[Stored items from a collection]
=== Section Start ===
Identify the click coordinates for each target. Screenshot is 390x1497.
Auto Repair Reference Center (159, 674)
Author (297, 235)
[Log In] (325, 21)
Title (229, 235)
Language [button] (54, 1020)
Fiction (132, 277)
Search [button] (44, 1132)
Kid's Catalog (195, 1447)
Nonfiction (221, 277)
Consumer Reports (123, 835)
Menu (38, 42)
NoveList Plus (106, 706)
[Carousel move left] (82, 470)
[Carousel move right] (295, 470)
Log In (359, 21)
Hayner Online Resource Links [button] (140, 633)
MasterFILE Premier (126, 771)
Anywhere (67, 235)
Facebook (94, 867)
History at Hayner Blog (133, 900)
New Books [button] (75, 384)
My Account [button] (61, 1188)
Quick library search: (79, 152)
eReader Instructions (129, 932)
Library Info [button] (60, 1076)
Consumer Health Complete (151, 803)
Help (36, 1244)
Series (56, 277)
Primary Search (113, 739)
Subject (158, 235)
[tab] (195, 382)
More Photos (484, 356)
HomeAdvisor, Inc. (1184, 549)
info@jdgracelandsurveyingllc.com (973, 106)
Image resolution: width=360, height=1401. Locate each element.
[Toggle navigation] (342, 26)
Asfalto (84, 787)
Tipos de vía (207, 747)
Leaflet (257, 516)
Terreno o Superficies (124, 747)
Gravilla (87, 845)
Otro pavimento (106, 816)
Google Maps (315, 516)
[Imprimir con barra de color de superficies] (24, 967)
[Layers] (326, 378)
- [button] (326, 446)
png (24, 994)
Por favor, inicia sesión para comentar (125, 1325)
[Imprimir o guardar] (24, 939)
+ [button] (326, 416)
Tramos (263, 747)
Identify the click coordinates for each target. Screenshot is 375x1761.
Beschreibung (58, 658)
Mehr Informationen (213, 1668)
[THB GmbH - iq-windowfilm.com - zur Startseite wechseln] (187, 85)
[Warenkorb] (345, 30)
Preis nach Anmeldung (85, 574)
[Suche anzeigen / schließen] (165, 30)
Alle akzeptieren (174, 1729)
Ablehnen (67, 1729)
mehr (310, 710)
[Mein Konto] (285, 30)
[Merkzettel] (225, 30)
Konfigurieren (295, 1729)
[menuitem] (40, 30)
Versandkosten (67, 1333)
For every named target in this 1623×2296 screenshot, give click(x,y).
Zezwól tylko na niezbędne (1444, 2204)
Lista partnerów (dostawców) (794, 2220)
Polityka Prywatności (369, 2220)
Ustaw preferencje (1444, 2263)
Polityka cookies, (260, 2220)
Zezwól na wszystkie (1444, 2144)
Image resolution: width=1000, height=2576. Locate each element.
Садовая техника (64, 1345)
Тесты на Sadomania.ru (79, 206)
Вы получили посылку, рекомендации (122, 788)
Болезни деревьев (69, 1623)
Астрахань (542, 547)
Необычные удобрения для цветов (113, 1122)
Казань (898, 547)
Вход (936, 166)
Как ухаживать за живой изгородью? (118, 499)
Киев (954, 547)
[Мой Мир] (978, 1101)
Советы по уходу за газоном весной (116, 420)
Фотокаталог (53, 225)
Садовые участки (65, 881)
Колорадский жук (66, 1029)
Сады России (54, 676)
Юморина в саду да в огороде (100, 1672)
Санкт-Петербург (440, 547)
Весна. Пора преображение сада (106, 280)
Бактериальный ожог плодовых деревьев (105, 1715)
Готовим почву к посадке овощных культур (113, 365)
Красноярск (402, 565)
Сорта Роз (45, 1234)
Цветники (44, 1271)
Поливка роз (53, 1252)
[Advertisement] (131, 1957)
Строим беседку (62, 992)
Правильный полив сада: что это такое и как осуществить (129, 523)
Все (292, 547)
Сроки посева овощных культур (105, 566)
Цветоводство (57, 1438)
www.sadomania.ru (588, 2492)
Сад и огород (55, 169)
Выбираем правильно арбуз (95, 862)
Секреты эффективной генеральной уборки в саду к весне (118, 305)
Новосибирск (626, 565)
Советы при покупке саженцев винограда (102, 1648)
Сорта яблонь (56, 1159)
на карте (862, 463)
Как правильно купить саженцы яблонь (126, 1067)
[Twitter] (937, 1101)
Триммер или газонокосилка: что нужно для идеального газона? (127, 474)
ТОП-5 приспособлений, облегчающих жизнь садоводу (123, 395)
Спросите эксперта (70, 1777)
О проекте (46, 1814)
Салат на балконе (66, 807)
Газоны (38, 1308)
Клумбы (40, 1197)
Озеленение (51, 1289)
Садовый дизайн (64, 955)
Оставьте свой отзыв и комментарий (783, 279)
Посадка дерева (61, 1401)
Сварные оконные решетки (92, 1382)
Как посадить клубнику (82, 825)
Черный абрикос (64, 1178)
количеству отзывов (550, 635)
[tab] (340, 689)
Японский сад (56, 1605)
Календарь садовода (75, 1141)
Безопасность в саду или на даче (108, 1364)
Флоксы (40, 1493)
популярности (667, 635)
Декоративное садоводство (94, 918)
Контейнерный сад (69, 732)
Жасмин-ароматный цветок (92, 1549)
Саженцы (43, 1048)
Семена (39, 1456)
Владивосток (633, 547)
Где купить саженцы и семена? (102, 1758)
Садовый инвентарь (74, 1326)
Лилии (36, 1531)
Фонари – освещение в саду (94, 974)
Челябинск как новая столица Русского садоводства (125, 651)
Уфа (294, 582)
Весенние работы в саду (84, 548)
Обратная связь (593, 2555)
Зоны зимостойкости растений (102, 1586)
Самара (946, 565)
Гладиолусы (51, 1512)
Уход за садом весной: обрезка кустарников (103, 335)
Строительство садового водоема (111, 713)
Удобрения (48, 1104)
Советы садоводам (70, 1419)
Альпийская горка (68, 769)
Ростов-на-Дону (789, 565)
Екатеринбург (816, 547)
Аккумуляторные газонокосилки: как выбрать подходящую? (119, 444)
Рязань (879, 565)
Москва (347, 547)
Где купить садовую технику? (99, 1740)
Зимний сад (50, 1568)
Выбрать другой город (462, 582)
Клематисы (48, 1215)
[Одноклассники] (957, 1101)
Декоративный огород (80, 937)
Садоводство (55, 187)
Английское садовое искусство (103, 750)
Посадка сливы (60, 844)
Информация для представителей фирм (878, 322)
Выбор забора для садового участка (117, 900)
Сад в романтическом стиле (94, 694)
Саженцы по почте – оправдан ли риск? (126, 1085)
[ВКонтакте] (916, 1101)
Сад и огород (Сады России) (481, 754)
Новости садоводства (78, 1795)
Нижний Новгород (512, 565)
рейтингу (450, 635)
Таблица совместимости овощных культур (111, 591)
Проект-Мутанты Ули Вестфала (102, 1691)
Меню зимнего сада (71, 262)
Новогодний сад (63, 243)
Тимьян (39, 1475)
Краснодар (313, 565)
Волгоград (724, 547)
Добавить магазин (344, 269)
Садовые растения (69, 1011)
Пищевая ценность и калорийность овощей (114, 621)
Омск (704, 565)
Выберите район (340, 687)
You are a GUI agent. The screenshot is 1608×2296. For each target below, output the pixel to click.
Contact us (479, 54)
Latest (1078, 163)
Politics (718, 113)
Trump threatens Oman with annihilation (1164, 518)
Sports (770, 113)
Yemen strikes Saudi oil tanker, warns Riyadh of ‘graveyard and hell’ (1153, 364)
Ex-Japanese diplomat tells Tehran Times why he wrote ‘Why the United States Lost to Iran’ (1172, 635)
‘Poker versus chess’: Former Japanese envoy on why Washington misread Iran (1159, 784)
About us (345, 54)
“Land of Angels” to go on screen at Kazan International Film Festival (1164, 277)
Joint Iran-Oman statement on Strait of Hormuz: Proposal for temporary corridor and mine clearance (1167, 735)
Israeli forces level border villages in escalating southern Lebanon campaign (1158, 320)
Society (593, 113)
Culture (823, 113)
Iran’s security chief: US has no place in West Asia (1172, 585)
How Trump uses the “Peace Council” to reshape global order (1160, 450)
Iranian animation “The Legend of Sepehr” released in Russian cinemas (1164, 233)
=== Section End ===
Without changing anything, quote the lines from the top of the data to the line that contains "Anywhere (67, 235)", including that line.

## Worked solution
Identify the click coordinates for each target. Screenshot is 390x1497.
Auto Repair Reference Center (159, 674)
Author (297, 235)
[Log In] (325, 21)
Title (229, 235)
Language [button] (54, 1020)
Fiction (132, 277)
Search [button] (44, 1132)
Kid's Catalog (195, 1447)
Nonfiction (221, 277)
Consumer Reports (123, 835)
Menu (38, 42)
NoveList Plus (106, 706)
[Carousel move left] (82, 470)
[Carousel move right] (295, 470)
Log In (359, 21)
Hayner Online Resource Links [button] (140, 633)
MasterFILE Premier (126, 771)
Anywhere (67, 235)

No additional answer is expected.